Being born on the same day as George Custer, I have known about him practically all my life. My great-grandfather McDermott, who was born in 1870, remembered hearing about the 1876 Battle of the Little Big Horn, which made that history much closer.
My great-great-grandfather was John Bartholomew, a hero in the 1811 Battle of Tippecanoe. Wounded early in the fight, he continued to lead troops under his control to the end.
Red Cloud earned his notoriety as the only American Indian leader who defeated the U.S. Army in a war. He attracted enough followers on the Northern Plains to effectively deal with U.S. troops. The treaty that ended the conflict, however, had provisos that made future white expansion and settlement possible.
What most people don’t know about Red Cloud is that he schemed to have Crazy Horse killed in 1877.
Red Cloud’s early childhood illuminates his resolve. At nine, he hunted buffalo. When his arrows did not penetrate one of his targets more than a few inches, he dashed up to the huge animal and tried to push them in.
Red Cloud was photographed more than any other Indian of his century because the images publicized his power.

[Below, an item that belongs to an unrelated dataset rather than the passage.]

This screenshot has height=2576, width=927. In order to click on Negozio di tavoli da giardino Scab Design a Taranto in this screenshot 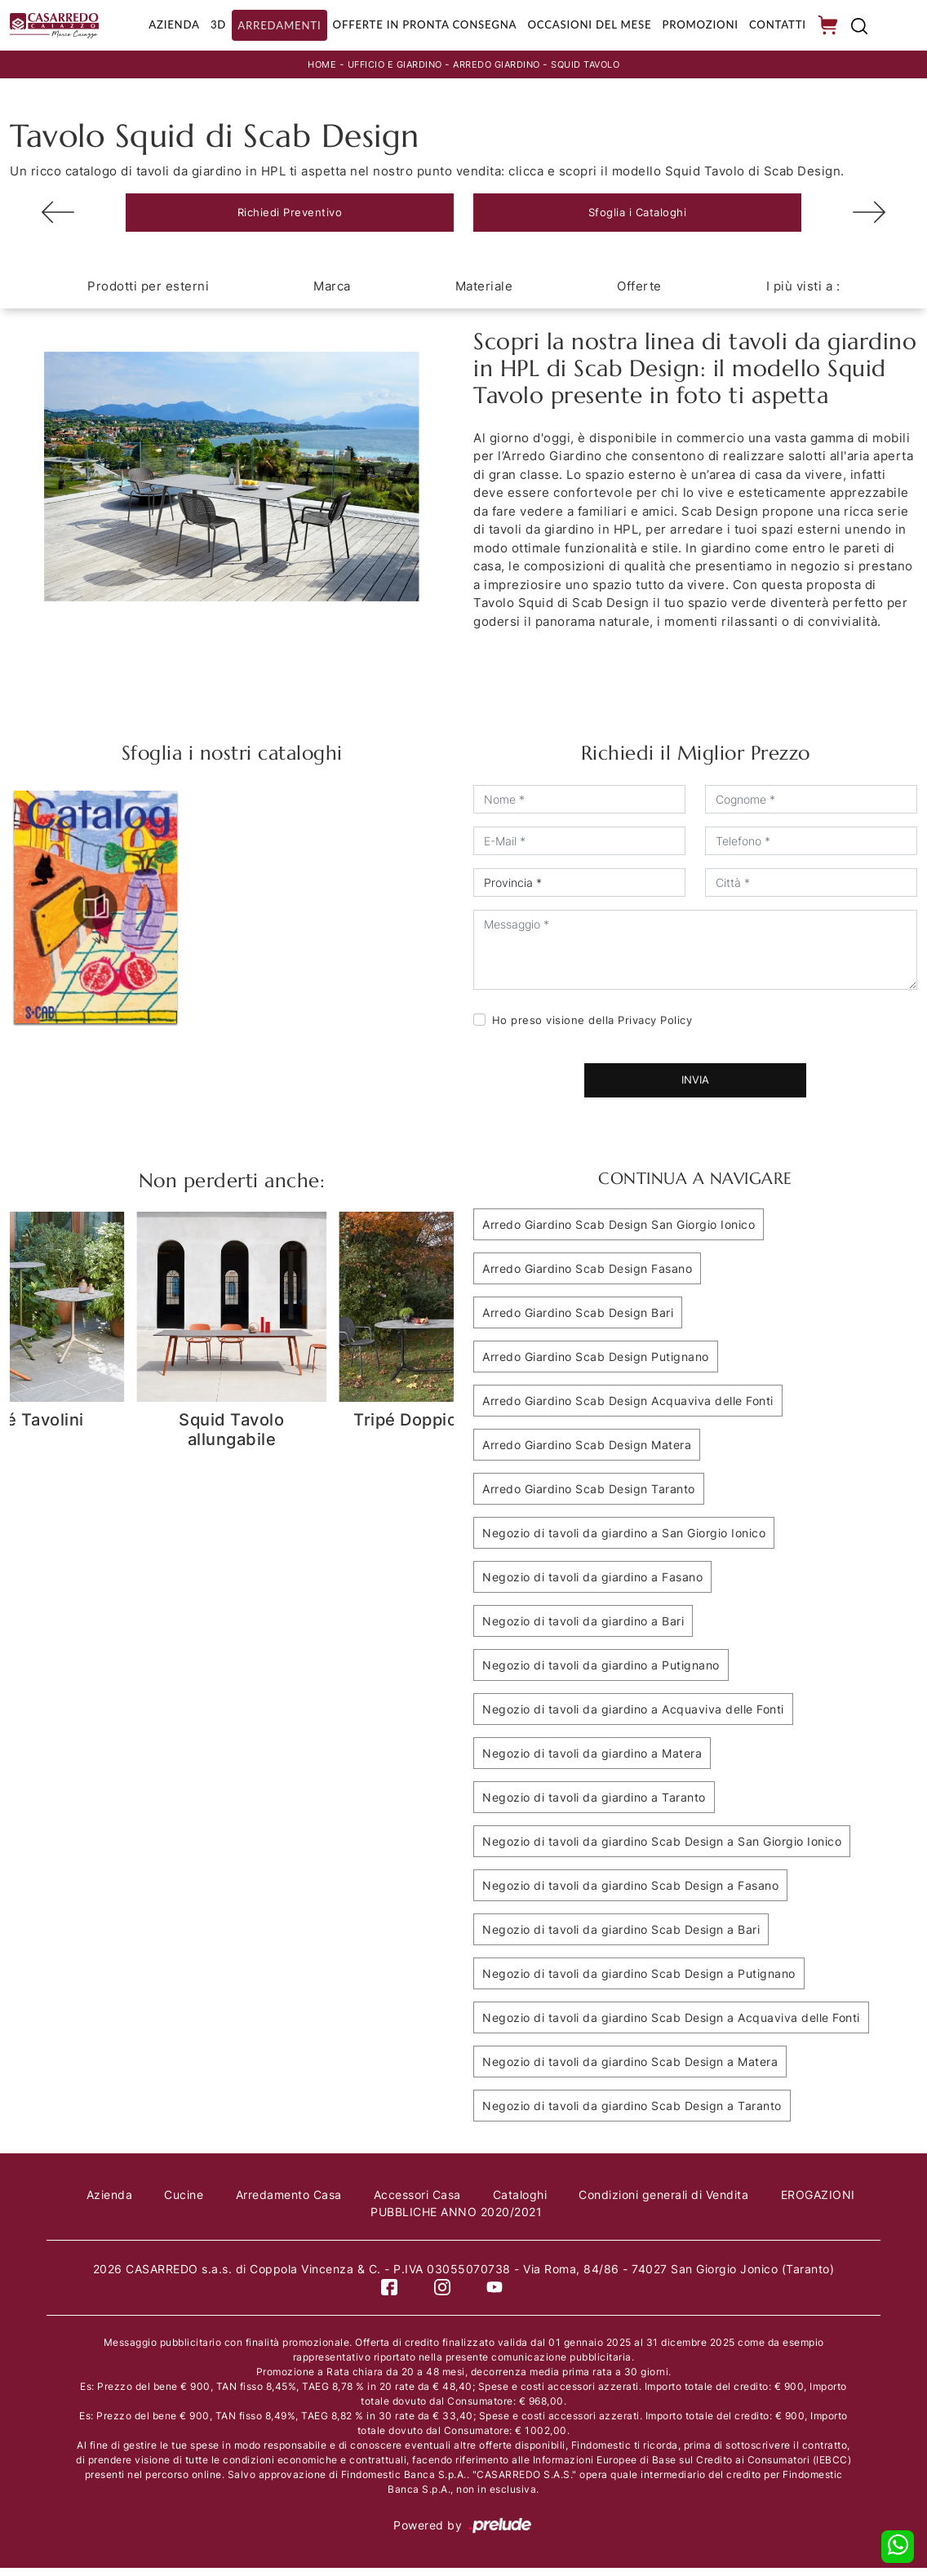, I will do `click(632, 2114)`.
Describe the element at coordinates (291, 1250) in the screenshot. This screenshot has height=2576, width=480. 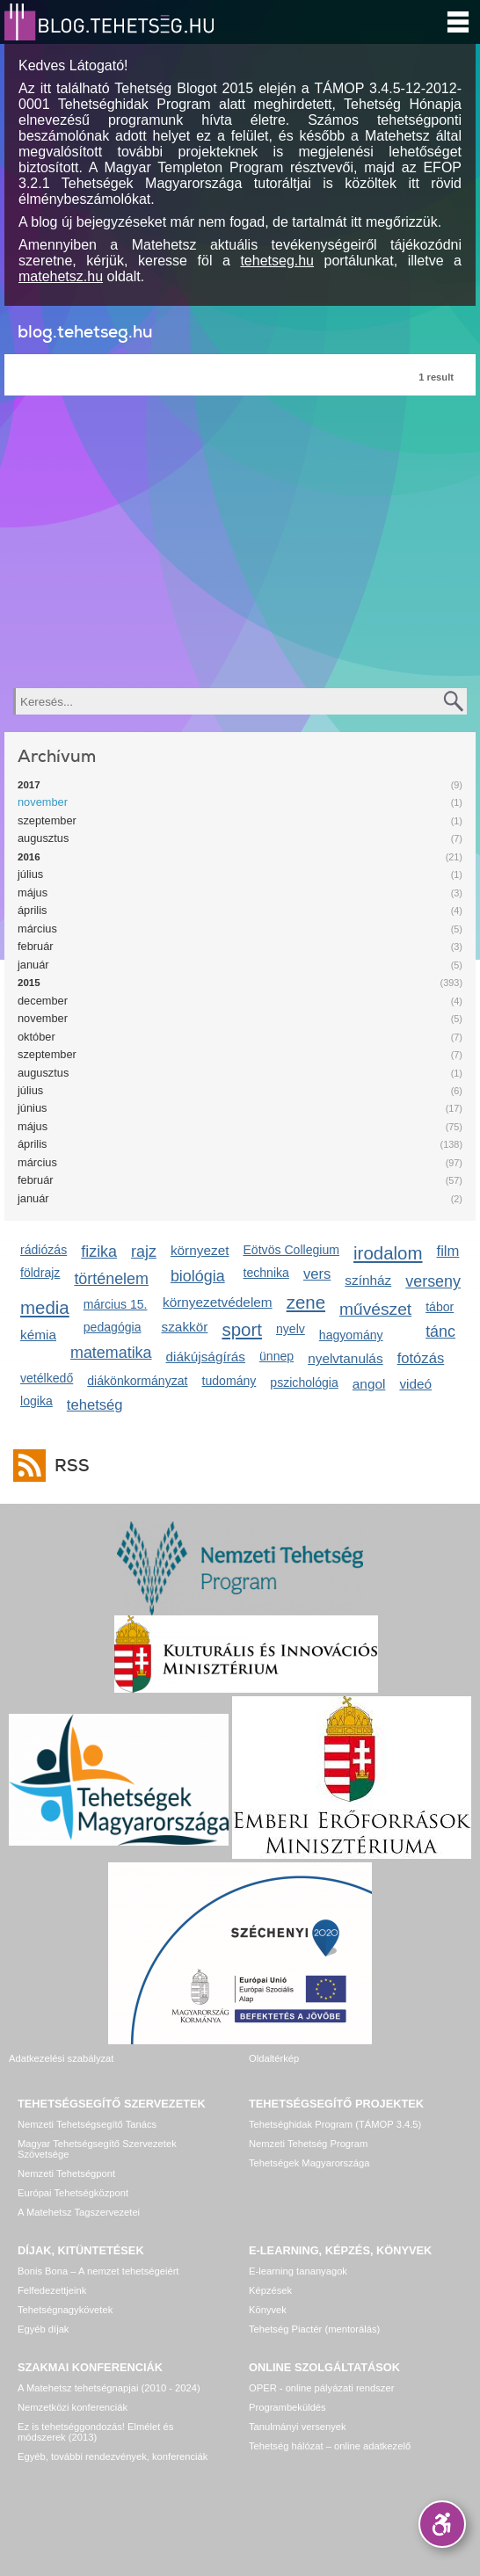
I see `Eötvös Collegium` at that location.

Red Cloud didn’t speak English, but he understood it. One might surmise that he chose to speak only Lakota because his language was equal importance to that of the whites.
If I could ask Red Cloud anything, it would be why he and other chiefs and headmen did not mention that the Black Hills were sacred to the Sioux in discussions concerning the sale of the same in 1875-1876.
Some Lakotas today hold a black mark against Red Cloud because he was one of those who agreed to sell the Black Hills.
“What is good for the white is good for the red, and he has no more right to stand over us in civil life with a gun than he had to crack his whip over the back of a slave.” Here, Red Cloud identified the great hypocrisy of the 19th century: U.S. troops fought to free slaves on the one hand and incarcerate Indians on the other.
One of my favorite research discoveries was finding the Mountain District Records (Bozeman Trail forts) in the National Archives after Dee Brown and Robert Murray wrote the records had been destroyed in a fire. I also found the Fort Phil Kearny post surgeon’s body analysis that determined William Fetterman had not committed suicide in 1866, but died from a blow to head with a club.
What few people know about me is that I once had charge of 1,000,000 złotys to finance a trip of 30 American historians, preservationists and architects for a 30-day exchange program with counterparts in Poland.
I collect copies of documents. I have 12 four-drawer cabinets full of materials covering the Indian Wars in the West from 1849-1890.
My next book will be about life in the frontier army, a series of essays on subjects such as, “Was George Armstrong Custer Right About James Fenimore Cooper and What Did Chingachgook Think?”
John D. McDermott, Author
John D. McDermott is the author of 15 books on Indian-military relations in the American West. His latest book, published by South Dakota Historical Society Press, is Red Cloud: Oglala Legend. Residing in Rapid City, South Dakota, he served as a historian for the National Park Service and as policy director for the President’s Advisory Council on Historic Preservation, writing many procedures that guide today’s national preservation efforts.